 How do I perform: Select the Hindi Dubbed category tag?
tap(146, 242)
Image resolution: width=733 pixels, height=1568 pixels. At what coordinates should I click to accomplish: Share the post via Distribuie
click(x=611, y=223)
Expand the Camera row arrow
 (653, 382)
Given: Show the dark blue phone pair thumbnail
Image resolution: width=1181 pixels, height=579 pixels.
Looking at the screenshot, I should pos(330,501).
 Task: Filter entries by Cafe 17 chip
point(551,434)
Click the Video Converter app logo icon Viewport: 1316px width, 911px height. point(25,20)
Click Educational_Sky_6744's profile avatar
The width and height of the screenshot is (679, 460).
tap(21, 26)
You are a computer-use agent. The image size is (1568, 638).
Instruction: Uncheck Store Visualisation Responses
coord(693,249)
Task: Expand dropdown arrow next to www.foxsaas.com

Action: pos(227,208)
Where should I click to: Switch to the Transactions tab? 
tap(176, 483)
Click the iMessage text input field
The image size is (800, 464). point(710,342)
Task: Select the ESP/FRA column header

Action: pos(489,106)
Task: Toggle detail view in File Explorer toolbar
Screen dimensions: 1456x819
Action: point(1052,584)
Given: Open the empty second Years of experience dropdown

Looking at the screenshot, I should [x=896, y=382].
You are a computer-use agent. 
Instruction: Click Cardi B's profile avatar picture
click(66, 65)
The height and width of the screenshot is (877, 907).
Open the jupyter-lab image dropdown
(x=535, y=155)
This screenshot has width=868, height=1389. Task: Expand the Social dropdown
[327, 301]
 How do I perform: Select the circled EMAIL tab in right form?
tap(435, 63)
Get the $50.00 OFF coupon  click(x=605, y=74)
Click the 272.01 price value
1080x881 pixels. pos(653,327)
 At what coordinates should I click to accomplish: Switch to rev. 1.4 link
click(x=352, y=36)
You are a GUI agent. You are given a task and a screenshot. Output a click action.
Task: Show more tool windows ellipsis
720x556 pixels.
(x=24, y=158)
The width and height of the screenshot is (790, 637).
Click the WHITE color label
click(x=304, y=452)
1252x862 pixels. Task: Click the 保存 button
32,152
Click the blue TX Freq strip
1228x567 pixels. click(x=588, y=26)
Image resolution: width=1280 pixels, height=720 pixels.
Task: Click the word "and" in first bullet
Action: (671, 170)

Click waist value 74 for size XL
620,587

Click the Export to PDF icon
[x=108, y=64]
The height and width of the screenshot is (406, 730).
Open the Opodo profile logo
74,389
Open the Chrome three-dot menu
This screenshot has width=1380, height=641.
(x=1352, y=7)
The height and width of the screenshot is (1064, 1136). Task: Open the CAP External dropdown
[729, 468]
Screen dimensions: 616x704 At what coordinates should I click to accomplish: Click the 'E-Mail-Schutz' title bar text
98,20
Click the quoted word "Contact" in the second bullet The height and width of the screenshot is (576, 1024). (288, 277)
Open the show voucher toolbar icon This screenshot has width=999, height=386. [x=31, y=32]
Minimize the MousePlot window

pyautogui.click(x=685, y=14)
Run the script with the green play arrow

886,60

++++++

▶ Your goal: Give every entry again, exactly as it reads.

▶ Answer section:
 How do I perform: Select the Hindi Dubbed category tag?
tap(146, 242)
Image resolution: width=733 pixels, height=1568 pixels. At what coordinates should I click to accomplish: Share the post via Distribuie
click(x=611, y=223)
Expand the Camera row arrow
 (653, 382)
Given: Show the dark blue phone pair thumbnail
Image resolution: width=1181 pixels, height=579 pixels.
Looking at the screenshot, I should pos(330,501).
 Task: Filter entries by Cafe 17 chip
point(551,434)
Click the Video Converter app logo icon Viewport: 1316px width, 911px height. point(25,20)
Click Educational_Sky_6744's profile avatar
The width and height of the screenshot is (679, 460).
tap(21, 26)
You are a computer-use agent. The image size is (1568, 638).
Instruction: Uncheck Store Visualisation Responses
coord(693,249)
Task: Expand dropdown arrow next to www.foxsaas.com

Action: pos(227,208)
Where should I click to: Switch to the Transactions tab? 
tap(176, 483)
Click the iMessage text input field
The image size is (800, 464). point(710,342)
Task: Select the ESP/FRA column header

Action: pos(489,106)
Task: Toggle detail view in File Explorer toolbar
Screen dimensions: 1456x819
Action: point(1052,584)
Given: Open the empty second Years of experience dropdown

Looking at the screenshot, I should [x=896, y=382].
You are a computer-use agent. 
Instruction: Click Cardi B's profile avatar picture
click(66, 65)
The height and width of the screenshot is (877, 907).
Open the jupyter-lab image dropdown
(x=535, y=155)
This screenshot has width=868, height=1389. Task: Expand the Social dropdown
[327, 301]
 How do I perform: Select the circled EMAIL tab in right form?
tap(435, 63)
Get the $50.00 OFF coupon  click(x=605, y=74)
Click the 272.01 price value
1080x881 pixels. pos(653,327)
 At what coordinates should I click to accomplish: Switch to rev. 1.4 link
click(x=352, y=36)
You are a GUI agent. You are given a task and a screenshot. Output a click action.
Task: Show more tool windows ellipsis
720x556 pixels.
(x=24, y=158)
The width and height of the screenshot is (790, 637).
Click the WHITE color label
click(x=304, y=452)
1252x862 pixels. Task: Click the 保存 button
32,152
Click the blue TX Freq strip
1228x567 pixels. click(x=588, y=26)
Image resolution: width=1280 pixels, height=720 pixels.
Task: Click the word "and" in first bullet
Action: (671, 170)

Click waist value 74 for size XL
620,587

Click the Export to PDF icon
[x=108, y=64]
The height and width of the screenshot is (406, 730).
Open the Opodo profile logo
74,389
Open the Chrome three-dot menu
This screenshot has width=1380, height=641.
(x=1352, y=7)
The height and width of the screenshot is (1064, 1136). Task: Open the CAP External dropdown
[729, 468]
Screen dimensions: 616x704 At what coordinates should I click to accomplish: Click the 'E-Mail-Schutz' title bar text
98,20
Click the quoted word "Contact" in the second bullet The height and width of the screenshot is (576, 1024). (288, 277)
Open the show voucher toolbar icon This screenshot has width=999, height=386. [x=31, y=32]
Minimize the MousePlot window

pyautogui.click(x=685, y=14)
Run the script with the green play arrow

886,60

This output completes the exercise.